The company announced the commence of the mining in a press release published on Wednesday, February 19. According to the press release, the company has brought online multiple 2.5 megawatt (MW) container and deploys the liquid cooling technology to combat high temperatures in the area.
Layer1 Technologies did not reveal the exact mining capacity of its facility but shows plans to upgrade to 100 megawatts in the coming months and exceed 2% of the total Bitcoin hashrate, with a roadmap to reach 30% by the end of 2021.
According to the company, it is on track to “deliver on its mission to pioneer Bitcoin mining’s use of renewable energy and be the first to enhance Bitcoin’s decentralization.”
The company has developed its own ASICs chips and liquid cooling technology and also running its own electricity substations in Texas. Alexander Liegl, co-founder and CEO of Layer1 Technologies, commented:
“We are already delivering on our vision of making Layer1 the world leader in vertically integrated, sustainable Bitcoin mining. Our factory in West Texas is a game changer in Bitcoin mining. The facility uses custom ASIC chips and patent-pending liquid cooling technology, that enables us to unlock warmer climates – where others cannot – and benefit from the world’s largest supply of low-cost, sustainable local energy.”
The company further said that it geared to lower the China’s dominance in Bitcoin mining industry where 60% or more of Bitcoin mining operations are located. Whereas, US contributes to only 5% of hashrate and almost no mining hardware.
The CEO of the company added:
“We have a long-term vision for Bitcoin mining, building a multi-generational business that is already profitable in the short-run and growth-focused in the long-run to be the biggest player in the space. From hardware to energy, we’ve redesigned Bitcoin mining from first principles to control every profit and cost lever across our technology stack. Far too many mining operations still work from a playbook stuck in 2017; the halving will be a death knell for many of them.”

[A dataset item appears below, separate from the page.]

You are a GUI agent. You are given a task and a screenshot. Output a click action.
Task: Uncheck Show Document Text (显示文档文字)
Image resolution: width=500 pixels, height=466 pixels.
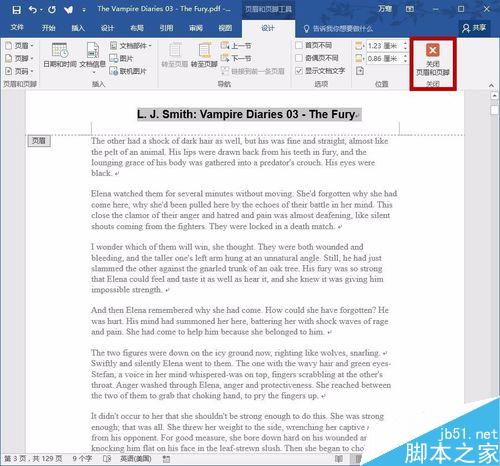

Chinese miners have the benefit of low electricity costs, and mining is more profitable for them. Some of them even install their hardware in other countries with cheap electricity like Iran.
Lots of criticism has raised about bitcoin because of China’s dominance in the mining industry
Larye1 Technologies, originally based in San Francisco, raised $50 million from PayPal co-founder Peter Thiel, Shasta Ventures, and other cryptocurrency industry leaders to bring wind-powered Bitcoin mining rigs in the US. The company has overall raised $200 million.